- _Required action A_
In the article on natural remedies for acid reflux below, which side should a person sleep on to reduce the flow of stomach acid into the throat?
- _Required action B_
Pick up the acid reflux remedies article below at its final sentence and carry it forward.

- _Document excerpt_
4 Natural Remedies For Acid Reflux
Acid reflux is usually seen in adults, however, it is also common in babies. Medications such as acid suppression drugs and antacids help alleviate symptoms, however, overuse can result in rebound acid reflux.
These medications may also lead to side effects such as muscle pain, too much calcium in the blood, kidney disorders, and cardiac abnormalities. It is for this reason that natural home remedies may be safer and more effective in treating this upper digestive disorder. Here are four natural home remedies to help reduce the symptoms of acid reflux disease:
Elevate The Head Of The Bed
Placing blocks or risers under the head of the bed can dramatically help decrease nighttime acid reflux symptoms. This is because lying flat promotes the migration of stomach acid into the esophagus and throat. When the head of the bed is elevated, gravity helps keep gastric acid from traveling upwards.
In addition to raising the head of the bed, sleeping on your left side will also help diminish the flow of stomach acid up into the throat. Sleeping on your right side may promote the release and migration of stomach acid, worsening the symptoms of heartburn, sore throat, and coughing.
Nighttime acid reflux may also raise the risk for pulmonary aspiration of stomach acid. When stomach acid gets into the lungs, bacterial infections and pneumonia may develop.
If you have severe acid reflux disease and develop extreme coughing, mucus production, chills, fever, body aches, or chest pain, see your doctor right away. These symptoms indicate the presence of a respiratory infection that may require antibiotic treatment.
Check Your Medications
Certain medications can lead to extreme acid reflux and resultant heartburn. Beta blockers are used to treat high blood pressure, migraine headaches, cardiac abnormalities, and anxiety. They are also used to help prevent heart attack and stroke, and to reduce the tremors and fast heart rate often associated with hyperthyroidism.
Although beta blockers are highly effective in treating these disorders, they can weaken the lower esophageal sphincter muscle which may allow the release of stomach acid into the upper digestive tract. People who take beta blockers should never abruptly stop taking them.

- _Excerpted records_
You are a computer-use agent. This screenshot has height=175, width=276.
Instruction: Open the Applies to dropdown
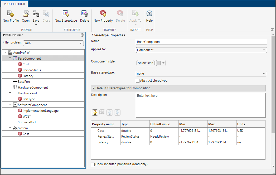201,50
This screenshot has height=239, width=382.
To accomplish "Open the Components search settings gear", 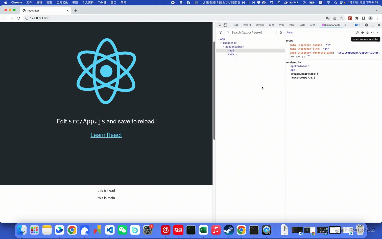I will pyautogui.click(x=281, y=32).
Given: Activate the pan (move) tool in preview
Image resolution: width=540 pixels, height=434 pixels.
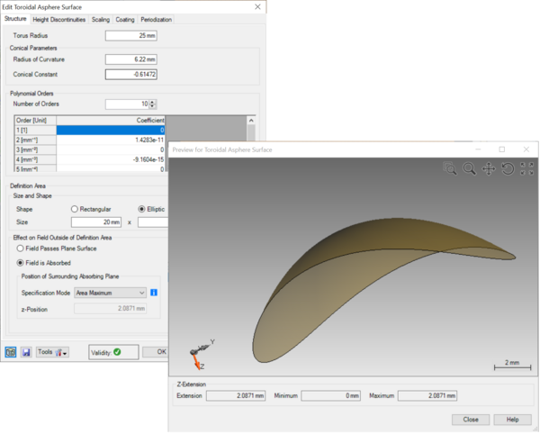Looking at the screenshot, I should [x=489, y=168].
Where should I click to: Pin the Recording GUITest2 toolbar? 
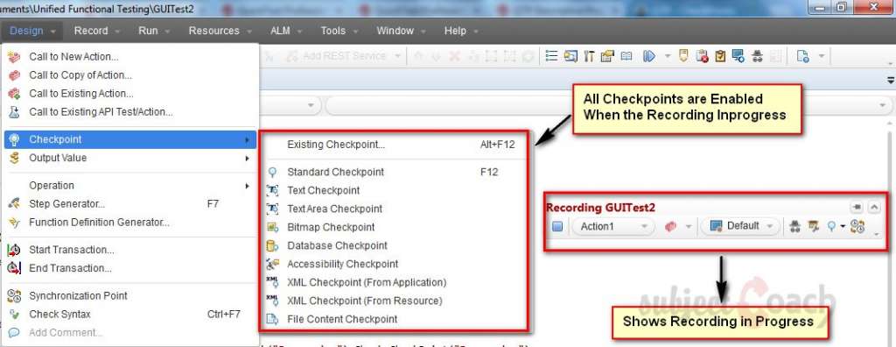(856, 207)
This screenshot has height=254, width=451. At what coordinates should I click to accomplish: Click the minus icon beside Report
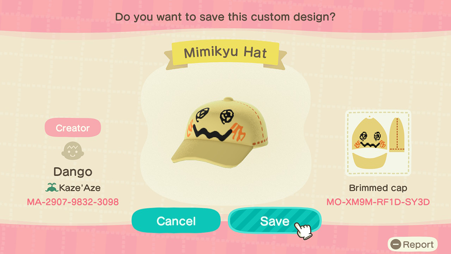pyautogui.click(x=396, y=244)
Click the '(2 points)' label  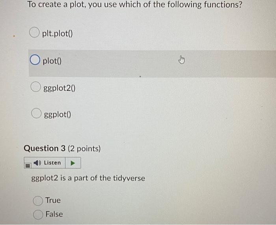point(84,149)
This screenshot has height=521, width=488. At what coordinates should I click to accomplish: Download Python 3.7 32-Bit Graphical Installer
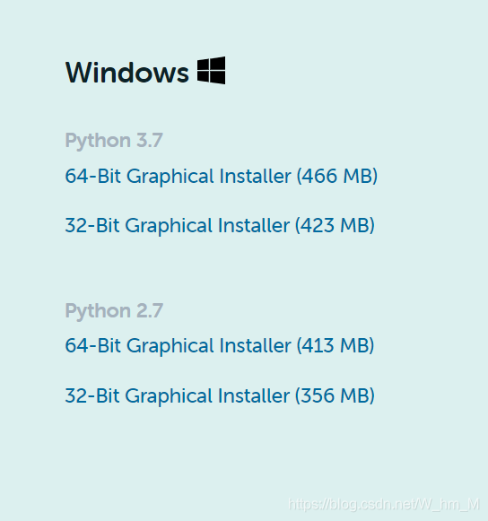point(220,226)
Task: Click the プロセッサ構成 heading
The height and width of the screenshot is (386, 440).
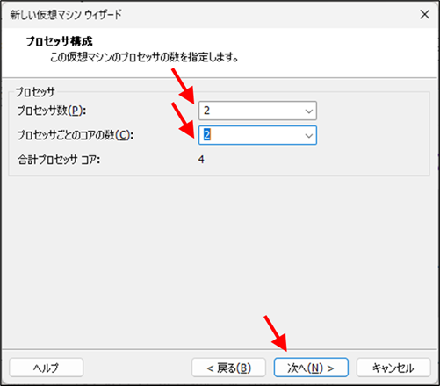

- _Response box A_
The left side.

- _Response box B_
Beta blockers need to weaned gradually, and failure to do so may result in a dangerous cardiac episode or spike in blood pressure. Other medications that weaken the lower esophageal sphincter include anti-anxiety drugs, bronchodilators, asthma medications, antidepressants, and estrogen supplements.
Maintain A Healthy Weight
Obesity is one of the most common causes of acid reflux. Excess adipose tissue, especially when located in the abdomen or mid-section, places pressure on the stomach. This can lead to the the backup of acid into the esophagus. Even a small reduction in weight can result in an improvement in acid reflux and heartburn.
Obesity can also heighten the risk for sleep apnea, which may also be another risk factor for acid reflux. Overweight individuals may find some relief from nighttime acid reflux if they sleep on their left sides as opposed to sleeping on their backs.
Lying flat may cause abdominal fat to press against the stomach and diaphragm, which not only leads to heartburn and reflux, but may also raise the risk for an abnormal breathing pattern and aspiration of gastric juices into the respiratory system.
Excess weight may also trigger systemic inflammation, another possible risk factor in the development of gastroesophageal reflux disease. If you are unable to lose weight on your own, talk to your doctor or nutritionist about interventions that will help you reach your weight loss goals.
Eliminate Trigger Foods
Certain foods are notorious for intensifying the symptoms of acid reflux and heartburn. While everyone has different tolerances for food, those with acid reflux disease are usually more sensitive to citrus fruit, chocolate, peppermint, onions, and coffee.
Other trigger foods include tomatoes, garlic, peppers, bananas, and fatty foods. Alcoholic beverages are also known to cause acid reflux episodes, as are certain herbal teas and dairy products. Many people believe that drinking milk helps “coat the stomach,” thereby eliminating the symptoms of dyspepsia or heartburn. While milk may temporarily provide some relief from reflux and heartburn, it may later result in an increase in stomach acid production. Chewing gum can help relieve reflux symptoms caused by eating trigger foods, however, peppermint and spearmint gum should be avoided, as these can increase heartburn.
It is important to treat acid reflux disease because severe or long-standing reflux may lead to unhealthy changes in the esophageal tissue over time.
While natural or home remedies are often very effective in treating acid reflux disease, severe cases may only respond to acid suppression medications.
These medications will prevent acid reflux, while helping to heal erosive esophageal caused by severe disease. To determine if erosions are present, a diagnostic test known as endoscopy may be recommended so that an effective treatment plan can be implemented. The sooner gastroesophageal reflux disease is recognized and addressed, the less likely you are to develop permanent esophageal damage.